*** Opening of Data for processing ***
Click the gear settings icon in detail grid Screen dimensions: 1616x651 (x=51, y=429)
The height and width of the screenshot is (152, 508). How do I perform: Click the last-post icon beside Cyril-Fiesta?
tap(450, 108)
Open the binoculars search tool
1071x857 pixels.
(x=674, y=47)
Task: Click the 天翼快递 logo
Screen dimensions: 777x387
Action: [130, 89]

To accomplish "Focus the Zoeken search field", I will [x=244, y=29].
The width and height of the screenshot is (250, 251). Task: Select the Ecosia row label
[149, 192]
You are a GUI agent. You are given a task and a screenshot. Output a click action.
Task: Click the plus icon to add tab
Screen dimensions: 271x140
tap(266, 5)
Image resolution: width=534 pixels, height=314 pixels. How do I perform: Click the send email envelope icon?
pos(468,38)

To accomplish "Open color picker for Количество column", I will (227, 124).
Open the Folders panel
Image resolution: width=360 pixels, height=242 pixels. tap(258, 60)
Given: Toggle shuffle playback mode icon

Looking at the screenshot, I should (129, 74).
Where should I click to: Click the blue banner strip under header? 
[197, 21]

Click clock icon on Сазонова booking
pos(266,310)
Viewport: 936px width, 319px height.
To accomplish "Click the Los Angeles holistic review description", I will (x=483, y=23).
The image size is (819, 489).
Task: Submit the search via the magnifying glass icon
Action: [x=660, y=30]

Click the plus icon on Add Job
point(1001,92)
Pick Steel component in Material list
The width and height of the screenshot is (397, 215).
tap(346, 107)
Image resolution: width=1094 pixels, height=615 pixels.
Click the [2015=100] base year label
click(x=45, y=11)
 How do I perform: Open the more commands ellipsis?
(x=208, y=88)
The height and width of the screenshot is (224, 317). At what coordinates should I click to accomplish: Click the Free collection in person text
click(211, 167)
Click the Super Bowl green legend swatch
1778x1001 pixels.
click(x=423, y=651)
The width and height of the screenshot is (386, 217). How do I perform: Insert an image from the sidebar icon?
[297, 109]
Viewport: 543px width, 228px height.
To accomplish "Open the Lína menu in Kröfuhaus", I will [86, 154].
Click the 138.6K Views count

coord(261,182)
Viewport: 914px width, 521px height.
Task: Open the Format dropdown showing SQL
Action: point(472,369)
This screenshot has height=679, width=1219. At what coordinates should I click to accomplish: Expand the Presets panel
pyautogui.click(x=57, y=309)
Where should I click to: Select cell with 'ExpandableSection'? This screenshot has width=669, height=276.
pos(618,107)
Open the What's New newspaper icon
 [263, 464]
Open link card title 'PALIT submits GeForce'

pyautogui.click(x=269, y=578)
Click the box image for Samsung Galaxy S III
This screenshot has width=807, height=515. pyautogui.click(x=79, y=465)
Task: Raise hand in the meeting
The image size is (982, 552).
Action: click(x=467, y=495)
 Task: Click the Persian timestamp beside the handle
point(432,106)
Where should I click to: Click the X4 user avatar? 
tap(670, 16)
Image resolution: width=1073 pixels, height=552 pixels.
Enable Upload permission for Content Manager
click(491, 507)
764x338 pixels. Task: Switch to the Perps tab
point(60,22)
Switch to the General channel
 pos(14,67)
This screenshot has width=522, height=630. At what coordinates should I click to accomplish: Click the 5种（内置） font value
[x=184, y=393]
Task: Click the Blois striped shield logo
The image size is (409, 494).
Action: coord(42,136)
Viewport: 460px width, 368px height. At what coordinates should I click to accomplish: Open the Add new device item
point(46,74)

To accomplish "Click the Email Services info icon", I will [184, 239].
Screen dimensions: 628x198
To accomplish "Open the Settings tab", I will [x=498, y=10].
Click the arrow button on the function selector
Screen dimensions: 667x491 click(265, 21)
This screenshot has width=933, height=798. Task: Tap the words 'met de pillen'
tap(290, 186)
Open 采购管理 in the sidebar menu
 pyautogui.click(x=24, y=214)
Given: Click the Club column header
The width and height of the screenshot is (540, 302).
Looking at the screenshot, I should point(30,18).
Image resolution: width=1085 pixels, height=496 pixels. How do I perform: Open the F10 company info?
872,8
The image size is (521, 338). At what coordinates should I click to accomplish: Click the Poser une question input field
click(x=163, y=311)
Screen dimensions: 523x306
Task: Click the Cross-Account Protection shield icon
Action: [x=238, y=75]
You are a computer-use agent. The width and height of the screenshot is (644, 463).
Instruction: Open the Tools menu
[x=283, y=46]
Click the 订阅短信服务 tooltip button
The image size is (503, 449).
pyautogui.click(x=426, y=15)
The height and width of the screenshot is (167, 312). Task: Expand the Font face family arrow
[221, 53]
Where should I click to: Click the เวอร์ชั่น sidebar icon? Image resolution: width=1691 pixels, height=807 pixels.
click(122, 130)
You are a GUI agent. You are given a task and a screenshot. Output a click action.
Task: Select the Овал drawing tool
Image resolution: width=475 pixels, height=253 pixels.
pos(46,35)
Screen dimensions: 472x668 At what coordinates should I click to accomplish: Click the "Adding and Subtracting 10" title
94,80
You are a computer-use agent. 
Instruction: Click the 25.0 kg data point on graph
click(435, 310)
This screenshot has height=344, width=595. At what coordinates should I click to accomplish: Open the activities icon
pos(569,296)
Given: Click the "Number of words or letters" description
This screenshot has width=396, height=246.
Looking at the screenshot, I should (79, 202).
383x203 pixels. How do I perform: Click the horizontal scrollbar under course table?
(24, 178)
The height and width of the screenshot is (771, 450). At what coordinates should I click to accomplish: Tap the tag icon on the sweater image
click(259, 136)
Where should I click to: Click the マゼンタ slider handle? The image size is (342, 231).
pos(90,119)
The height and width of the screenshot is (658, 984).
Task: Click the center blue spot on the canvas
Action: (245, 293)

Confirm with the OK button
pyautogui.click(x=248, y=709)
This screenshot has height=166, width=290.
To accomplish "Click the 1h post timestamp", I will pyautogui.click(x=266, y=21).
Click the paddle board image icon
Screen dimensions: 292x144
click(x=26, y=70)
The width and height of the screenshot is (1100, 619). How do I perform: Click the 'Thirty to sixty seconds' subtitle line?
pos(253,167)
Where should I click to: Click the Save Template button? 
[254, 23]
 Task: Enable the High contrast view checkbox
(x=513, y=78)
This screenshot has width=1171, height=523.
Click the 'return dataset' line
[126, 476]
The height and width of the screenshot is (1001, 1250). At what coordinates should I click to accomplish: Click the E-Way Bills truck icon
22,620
*** Close of Data for processing ***
- [What is required]: Each entry above should be output again, precisely as given.

- [Task result]:
Click the gear settings icon in detail grid Screen dimensions: 1616x651 (x=51, y=429)
The height and width of the screenshot is (152, 508). How do I perform: Click the last-post icon beside Cyril-Fiesta?
tap(450, 108)
Open the binoculars search tool
1071x857 pixels.
(x=674, y=47)
Task: Click the 天翼快递 logo
Screen dimensions: 777x387
Action: [130, 89]

To accomplish "Focus the Zoeken search field", I will [x=244, y=29].
The width and height of the screenshot is (250, 251). Task: Select the Ecosia row label
[149, 192]
You are a GUI agent. You are given a task and a screenshot. Output a click action.
Task: Click the plus icon to add tab
Screen dimensions: 271x140
tap(266, 5)
Image resolution: width=534 pixels, height=314 pixels. How do I perform: Click the send email envelope icon?
pos(468,38)

To accomplish "Open color picker for Количество column", I will (227, 124).
Open the Folders panel
Image resolution: width=360 pixels, height=242 pixels. tap(258, 60)
Given: Toggle shuffle playback mode icon

Looking at the screenshot, I should (129, 74).
Where should I click to: Click the blue banner strip under header? 
[197, 21]

Click clock icon on Сазонова booking
pos(266,310)
Viewport: 936px width, 319px height.
To accomplish "Click the Los Angeles holistic review description", I will (x=483, y=23).
The image size is (819, 489).
Task: Submit the search via the magnifying glass icon
Action: [x=660, y=30]

Click the plus icon on Add Job
point(1001,92)
Pick Steel component in Material list
The width and height of the screenshot is (397, 215).
tap(346, 107)
Image resolution: width=1094 pixels, height=615 pixels.
Click the [2015=100] base year label
click(x=45, y=11)
 How do I perform: Open the more commands ellipsis?
(x=208, y=88)
The height and width of the screenshot is (224, 317). At what coordinates should I click to accomplish: Click the Free collection in person text
click(211, 167)
Click the Super Bowl green legend swatch
1778x1001 pixels.
click(x=423, y=651)
The width and height of the screenshot is (386, 217). How do I perform: Insert an image from the sidebar icon?
[297, 109]
Viewport: 543px width, 228px height.
To accomplish "Open the Lína menu in Kröfuhaus", I will [86, 154].
Click the 138.6K Views count

coord(261,182)
Viewport: 914px width, 521px height.
Task: Open the Format dropdown showing SQL
Action: point(472,369)
This screenshot has height=679, width=1219. At what coordinates should I click to accomplish: Expand the Presets panel
pyautogui.click(x=57, y=309)
Where should I click to: Select cell with 'ExpandableSection'? This screenshot has width=669, height=276.
pos(618,107)
Open the What's New newspaper icon
 [263, 464]
Open link card title 'PALIT submits GeForce'

pyautogui.click(x=269, y=578)
Click the box image for Samsung Galaxy S III
This screenshot has width=807, height=515. pyautogui.click(x=79, y=465)
Task: Raise hand in the meeting
The image size is (982, 552).
Action: click(x=467, y=495)
 Task: Click the Persian timestamp beside the handle
point(432,106)
Where should I click to: Click the X4 user avatar? 
tap(670, 16)
Image resolution: width=1073 pixels, height=552 pixels.
Enable Upload permission for Content Manager
click(491, 507)
764x338 pixels. Task: Switch to the Perps tab
point(60,22)
Switch to the General channel
 pos(14,67)
This screenshot has width=522, height=630. At what coordinates should I click to accomplish: Click the 5种（内置） font value
[x=184, y=393]
Task: Click the Blois striped shield logo
The image size is (409, 494).
Action: coord(42,136)
Viewport: 460px width, 368px height. At what coordinates should I click to accomplish: Open the Add new device item
point(46,74)

To accomplish "Click the Email Services info icon", I will [184, 239].
Screen dimensions: 628x198
To accomplish "Open the Settings tab", I will [x=498, y=10].
Click the arrow button on the function selector
Screen dimensions: 667x491 click(265, 21)
This screenshot has width=933, height=798. Task: Tap the words 'met de pillen'
tap(290, 186)
Open 采购管理 in the sidebar menu
 pyautogui.click(x=24, y=214)
Given: Click the Club column header
The width and height of the screenshot is (540, 302).
Looking at the screenshot, I should point(30,18).
Image resolution: width=1085 pixels, height=496 pixels. How do I perform: Open the F10 company info?
872,8
The image size is (521, 338). At what coordinates should I click to accomplish: Click the Poser une question input field
click(x=163, y=311)
Screen dimensions: 523x306
Task: Click the Cross-Account Protection shield icon
Action: [x=238, y=75]
You are a computer-use agent. The width and height of the screenshot is (644, 463).
Instruction: Open the Tools menu
[x=283, y=46]
Click the 订阅短信服务 tooltip button
The image size is (503, 449).
pyautogui.click(x=426, y=15)
The height and width of the screenshot is (167, 312). Task: Expand the Font face family arrow
[221, 53]
Where should I click to: Click the เวอร์ชั่น sidebar icon? Image resolution: width=1691 pixels, height=807 pixels.
click(122, 130)
You are a GUI agent. You are given a task and a screenshot. Output a click action.
Task: Select the Овал drawing tool
Image resolution: width=475 pixels, height=253 pixels.
pos(46,35)
Screen dimensions: 472x668 At what coordinates should I click to accomplish: Click the "Adding and Subtracting 10" title
94,80
You are a computer-use agent. 
Instruction: Click the 25.0 kg data point on graph
click(435, 310)
This screenshot has height=344, width=595. At what coordinates should I click to accomplish: Open the activities icon
pos(569,296)
Given: Click the "Number of words or letters" description
This screenshot has width=396, height=246.
Looking at the screenshot, I should (79, 202).
383x203 pixels. How do I perform: Click the horizontal scrollbar under course table?
(24, 178)
The height and width of the screenshot is (771, 450). At what coordinates should I click to accomplish: Tap the tag icon on the sweater image
click(259, 136)
Where should I click to: Click the マゼンタ slider handle? The image size is (342, 231).
pos(90,119)
The height and width of the screenshot is (658, 984).
Task: Click the center blue spot on the canvas
Action: (245, 293)

Confirm with the OK button
pyautogui.click(x=248, y=709)
This screenshot has height=166, width=290.
To accomplish "Click the 1h post timestamp", I will pyautogui.click(x=266, y=21).
Click the paddle board image icon
Screen dimensions: 292x144
click(x=26, y=70)
The width and height of the screenshot is (1100, 619). How do I perform: Click the 'Thirty to sixty seconds' subtitle line?
pos(253,167)
Where should I click to: Click the Save Template button? 
[254, 23]
 Task: Enable the High contrast view checkbox
(x=513, y=78)
This screenshot has width=1171, height=523.
Click the 'return dataset' line
[126, 476]
The height and width of the screenshot is (1001, 1250). At what coordinates should I click to accomplish: Click the E-Way Bills truck icon
22,620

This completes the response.